Location: Sunburst weather station

Route & General Observations

We took advantage of the clear weather to get up to the Sunburst weather station to get it running again. We were surprised at the overall lack of crusts on the surface above around 1800′. We also noticed a fresh layer of surface hoar on top that we will most likely see causing avalanches if the approaching storm verifies. Our main goal was to get the weather station back so we didn’t spend really any time hunting the older surface hoar layers. We did see several large crowns in the higher terrain near Kickstep and Pastoral, which looked to be a few days old but likely failed on one of those two BSH layers. We had some time to spare when we got done at the weather station so we dug a pit just off the top of the ridgeline (SW aspect, 3800′), and could not find either layer. This was most likely because we were right off the top of the ridge, so it would have seen some strong winds before it got buried.
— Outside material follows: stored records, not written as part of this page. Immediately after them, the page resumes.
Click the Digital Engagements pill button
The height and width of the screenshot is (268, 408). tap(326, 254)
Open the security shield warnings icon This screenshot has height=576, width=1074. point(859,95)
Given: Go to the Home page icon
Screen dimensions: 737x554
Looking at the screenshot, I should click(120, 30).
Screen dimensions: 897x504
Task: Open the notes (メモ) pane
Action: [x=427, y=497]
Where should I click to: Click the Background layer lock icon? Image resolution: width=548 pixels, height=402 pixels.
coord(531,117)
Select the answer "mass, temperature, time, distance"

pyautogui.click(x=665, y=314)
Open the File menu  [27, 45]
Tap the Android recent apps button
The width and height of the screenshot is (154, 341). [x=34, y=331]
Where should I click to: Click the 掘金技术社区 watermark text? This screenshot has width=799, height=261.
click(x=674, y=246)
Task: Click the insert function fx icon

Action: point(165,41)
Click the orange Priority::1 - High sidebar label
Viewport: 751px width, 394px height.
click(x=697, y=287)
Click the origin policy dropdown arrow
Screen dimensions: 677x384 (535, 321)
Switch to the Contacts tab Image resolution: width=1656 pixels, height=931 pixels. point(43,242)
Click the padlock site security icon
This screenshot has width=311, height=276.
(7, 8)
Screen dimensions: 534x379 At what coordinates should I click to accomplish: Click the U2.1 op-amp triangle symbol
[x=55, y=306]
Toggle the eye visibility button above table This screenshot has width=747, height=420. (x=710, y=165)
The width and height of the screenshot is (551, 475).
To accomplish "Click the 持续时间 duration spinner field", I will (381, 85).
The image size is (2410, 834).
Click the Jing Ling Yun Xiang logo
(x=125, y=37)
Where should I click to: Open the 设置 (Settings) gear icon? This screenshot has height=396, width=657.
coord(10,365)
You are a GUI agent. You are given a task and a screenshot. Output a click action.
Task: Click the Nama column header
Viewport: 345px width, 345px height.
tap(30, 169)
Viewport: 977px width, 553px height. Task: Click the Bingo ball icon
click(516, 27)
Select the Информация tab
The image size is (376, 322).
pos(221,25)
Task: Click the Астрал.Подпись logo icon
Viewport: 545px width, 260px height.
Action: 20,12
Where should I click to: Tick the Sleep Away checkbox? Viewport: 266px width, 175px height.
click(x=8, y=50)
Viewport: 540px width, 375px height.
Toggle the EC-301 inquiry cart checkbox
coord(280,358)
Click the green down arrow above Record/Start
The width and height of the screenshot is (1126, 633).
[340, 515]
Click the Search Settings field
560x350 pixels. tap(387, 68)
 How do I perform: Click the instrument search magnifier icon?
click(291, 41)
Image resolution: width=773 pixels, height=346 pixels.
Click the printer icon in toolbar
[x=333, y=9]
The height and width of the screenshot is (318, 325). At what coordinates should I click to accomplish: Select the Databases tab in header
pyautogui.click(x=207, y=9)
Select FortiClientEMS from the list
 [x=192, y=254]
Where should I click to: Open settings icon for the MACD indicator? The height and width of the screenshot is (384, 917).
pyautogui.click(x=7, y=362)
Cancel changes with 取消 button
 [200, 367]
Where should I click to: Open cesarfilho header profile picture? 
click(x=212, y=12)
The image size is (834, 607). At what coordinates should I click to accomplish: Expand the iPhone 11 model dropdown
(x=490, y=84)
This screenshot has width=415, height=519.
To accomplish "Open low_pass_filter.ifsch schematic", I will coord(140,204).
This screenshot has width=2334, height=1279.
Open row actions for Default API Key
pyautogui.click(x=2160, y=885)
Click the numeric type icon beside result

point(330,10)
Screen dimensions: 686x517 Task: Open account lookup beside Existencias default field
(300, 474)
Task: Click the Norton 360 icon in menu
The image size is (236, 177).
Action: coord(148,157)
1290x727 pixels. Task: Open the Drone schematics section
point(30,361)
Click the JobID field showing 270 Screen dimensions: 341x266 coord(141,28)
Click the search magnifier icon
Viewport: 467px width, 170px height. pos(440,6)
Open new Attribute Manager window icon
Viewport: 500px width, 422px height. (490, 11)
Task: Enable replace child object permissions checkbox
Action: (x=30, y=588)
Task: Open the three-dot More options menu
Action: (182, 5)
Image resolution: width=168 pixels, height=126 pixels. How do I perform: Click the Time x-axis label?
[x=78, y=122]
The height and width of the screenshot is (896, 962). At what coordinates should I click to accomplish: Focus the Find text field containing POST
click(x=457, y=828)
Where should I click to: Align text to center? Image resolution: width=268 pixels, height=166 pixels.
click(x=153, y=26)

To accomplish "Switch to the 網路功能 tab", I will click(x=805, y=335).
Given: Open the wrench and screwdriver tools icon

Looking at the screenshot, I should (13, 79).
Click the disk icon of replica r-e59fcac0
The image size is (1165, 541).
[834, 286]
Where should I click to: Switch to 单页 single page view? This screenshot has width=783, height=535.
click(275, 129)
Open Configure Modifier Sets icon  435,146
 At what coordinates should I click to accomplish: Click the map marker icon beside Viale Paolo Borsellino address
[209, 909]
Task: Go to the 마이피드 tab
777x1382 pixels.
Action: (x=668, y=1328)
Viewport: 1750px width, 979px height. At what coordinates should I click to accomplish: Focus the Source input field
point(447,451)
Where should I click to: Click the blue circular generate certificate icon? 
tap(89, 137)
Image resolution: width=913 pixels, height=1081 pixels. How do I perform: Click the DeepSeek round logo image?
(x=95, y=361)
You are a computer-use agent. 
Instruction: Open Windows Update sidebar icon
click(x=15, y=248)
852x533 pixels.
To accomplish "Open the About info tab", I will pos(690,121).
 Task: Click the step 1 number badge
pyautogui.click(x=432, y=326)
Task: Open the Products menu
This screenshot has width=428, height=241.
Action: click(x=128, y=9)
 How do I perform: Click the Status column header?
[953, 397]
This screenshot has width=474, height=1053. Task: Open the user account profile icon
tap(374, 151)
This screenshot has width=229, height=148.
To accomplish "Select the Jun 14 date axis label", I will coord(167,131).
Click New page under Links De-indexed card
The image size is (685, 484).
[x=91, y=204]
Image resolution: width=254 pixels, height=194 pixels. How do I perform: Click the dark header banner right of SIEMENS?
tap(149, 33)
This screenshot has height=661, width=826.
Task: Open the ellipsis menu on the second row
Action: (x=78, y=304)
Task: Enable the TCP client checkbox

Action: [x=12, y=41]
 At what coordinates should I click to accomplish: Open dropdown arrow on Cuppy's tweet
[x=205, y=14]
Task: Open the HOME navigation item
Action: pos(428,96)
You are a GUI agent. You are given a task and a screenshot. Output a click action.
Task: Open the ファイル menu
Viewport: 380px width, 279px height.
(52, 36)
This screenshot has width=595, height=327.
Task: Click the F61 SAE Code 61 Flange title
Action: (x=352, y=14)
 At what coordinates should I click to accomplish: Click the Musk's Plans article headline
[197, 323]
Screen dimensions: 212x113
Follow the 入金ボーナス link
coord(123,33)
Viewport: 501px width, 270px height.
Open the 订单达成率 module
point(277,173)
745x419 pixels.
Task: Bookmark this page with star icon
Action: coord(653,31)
With all of the nearby avalanche activity in the past 3 days, I would guess we would have found a problematic layer if we had spent more time digging pits today and less time juggling batteries.

Red Flags
Red flags are simple visual clues that are a sign of potential avalanche danger. Please record any sign of red flags below.
Obvious signs of instability
Recent Avalanches?No
Collapsing (Whumphing)?No
Cracking (Shooting cracks)?Yes
Observer Comments

We saw two large crowns on Kickstep (NW and SW aspects, 4200') and just north of Pastoral (N aspect, 4000'). We also saw some big loose snow avalanche debris piles on almost every aspect, some skier-triggered and some natural.

Weather & Snow Characteristics
Please provide details to help us determine the weather and snowpack during the time this observation took place.

Not a cloud to be found out there today. Temps stayed cool, and the snow surface was dry when we headed back to town at 4:30. There was a light SE wind while we were on the ridge.

Snow surface

1-3mm surface hoar everywhere, trending towards larger grains with elevation. This was on all aspects from the parking lot to the ridge. The upper 2" or so of the new snow has started faceting out, even on the southerly aspects that had been heating up recently. This layer of near-surface facets sits on a crust up to 1600-1800' on west through south aspects. At the higher elevations, the upper 6-10" snow is still cold and dry, with facets and surface hoar on top. On the slopes that face due south, we could feel an older sun crust skiing down.


We only dug one hasty test pit that wasn't really in a great spot. We could not find either layer of buried surface hoar, but it is certainly out there. We did get propagating test results on an interface between two old wind slabs about 30" deep, but it took quite a bit of force. We took our time looking for surface hoar at that interface under the lens, but all we saw was a layer of decomposing stellars that had a few small facets mixed in.